WHAT IS EXPECTED ▸ Copy, word for word, the lines of the entries below between the one with "You are a computer-use agent. Image" and the one with "Task: Click the Save", inclusive, and leave out everything else.

DATA TO USE ▸
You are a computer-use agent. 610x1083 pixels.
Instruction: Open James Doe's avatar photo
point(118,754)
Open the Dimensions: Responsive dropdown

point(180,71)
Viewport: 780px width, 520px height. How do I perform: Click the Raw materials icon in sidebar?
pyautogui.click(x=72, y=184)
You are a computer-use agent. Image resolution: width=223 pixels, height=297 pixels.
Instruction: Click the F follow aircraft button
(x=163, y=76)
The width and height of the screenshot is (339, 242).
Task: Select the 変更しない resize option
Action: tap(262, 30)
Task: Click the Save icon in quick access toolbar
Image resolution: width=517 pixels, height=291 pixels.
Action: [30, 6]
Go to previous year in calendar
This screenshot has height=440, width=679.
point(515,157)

---

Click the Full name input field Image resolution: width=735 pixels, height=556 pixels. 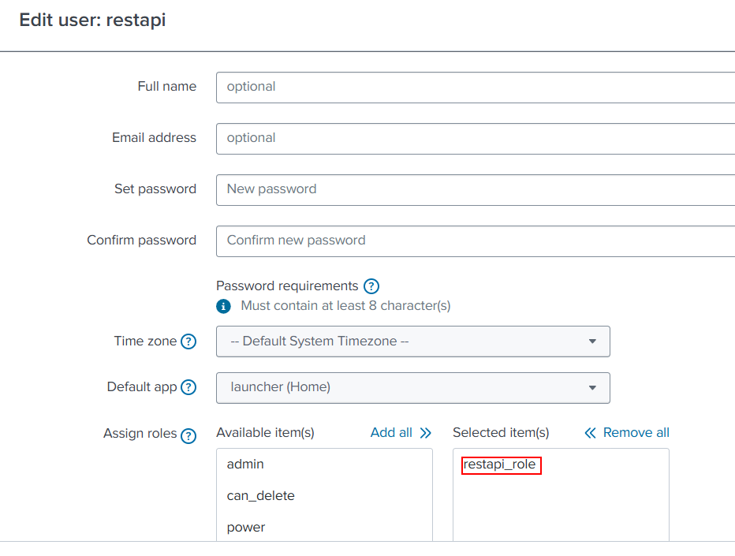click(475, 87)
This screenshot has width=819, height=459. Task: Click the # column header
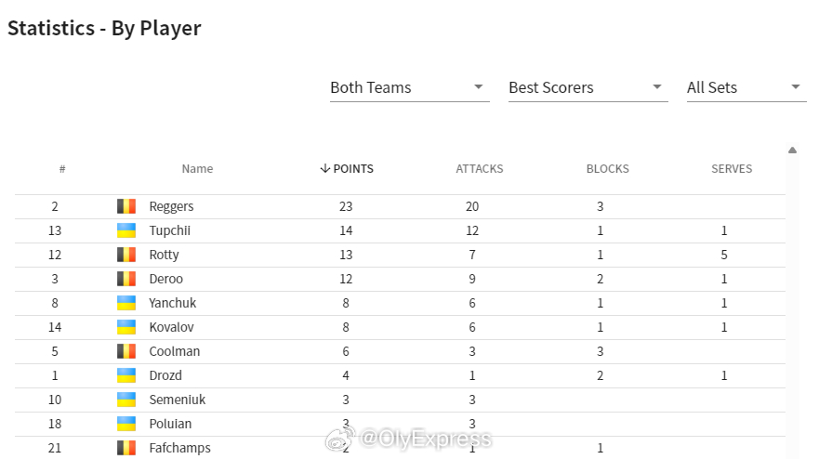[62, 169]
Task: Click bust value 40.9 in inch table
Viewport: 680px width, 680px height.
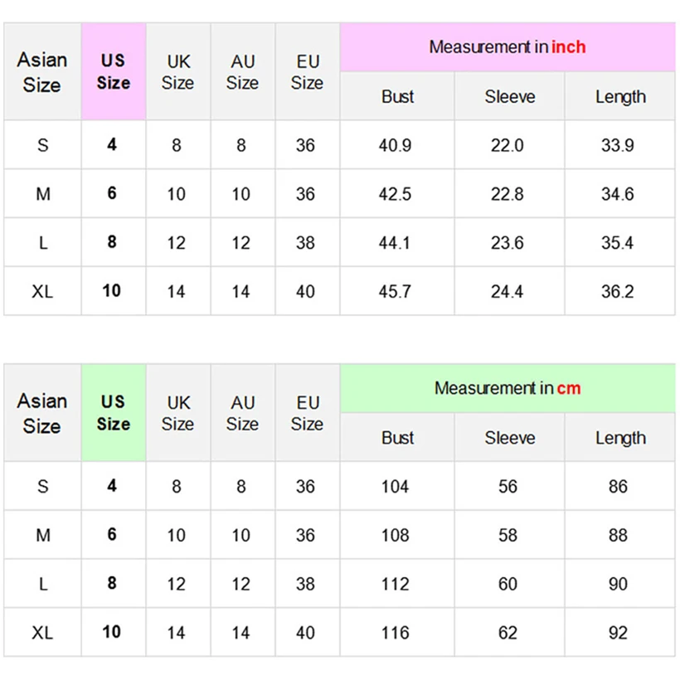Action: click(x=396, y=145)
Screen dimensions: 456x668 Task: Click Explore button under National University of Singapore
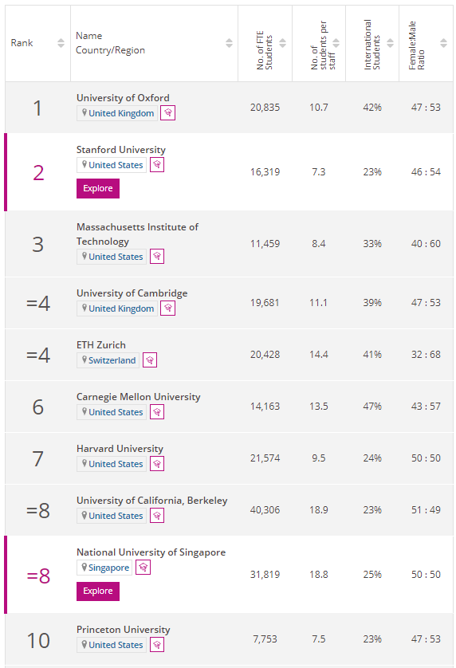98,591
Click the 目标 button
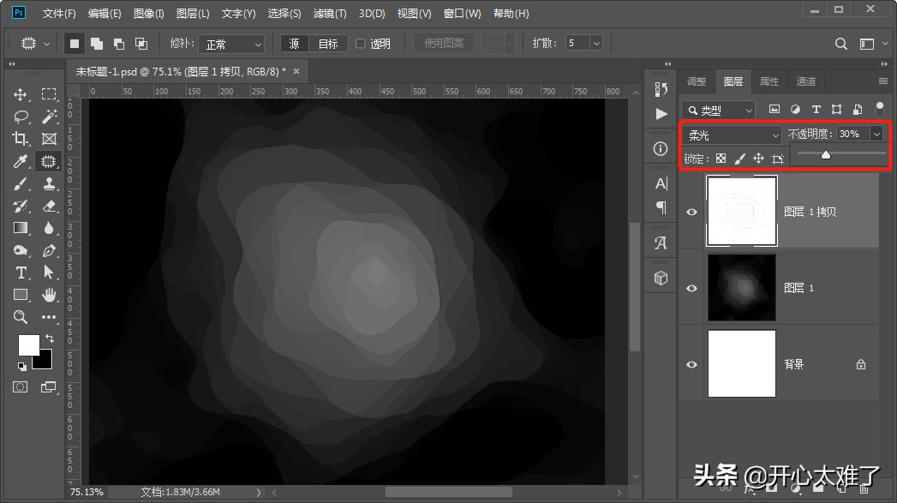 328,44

RESULT ▸
You are a computer-use agent. Image resolution: width=223 pixels, height=297 pixels.
Instruction: Click the F follow aircraft button
(x=163, y=76)
The width and height of the screenshot is (339, 242).
Task: Select the 変更しない resize option
Action: tap(262, 30)
Task: Click the Save icon in quick access toolbar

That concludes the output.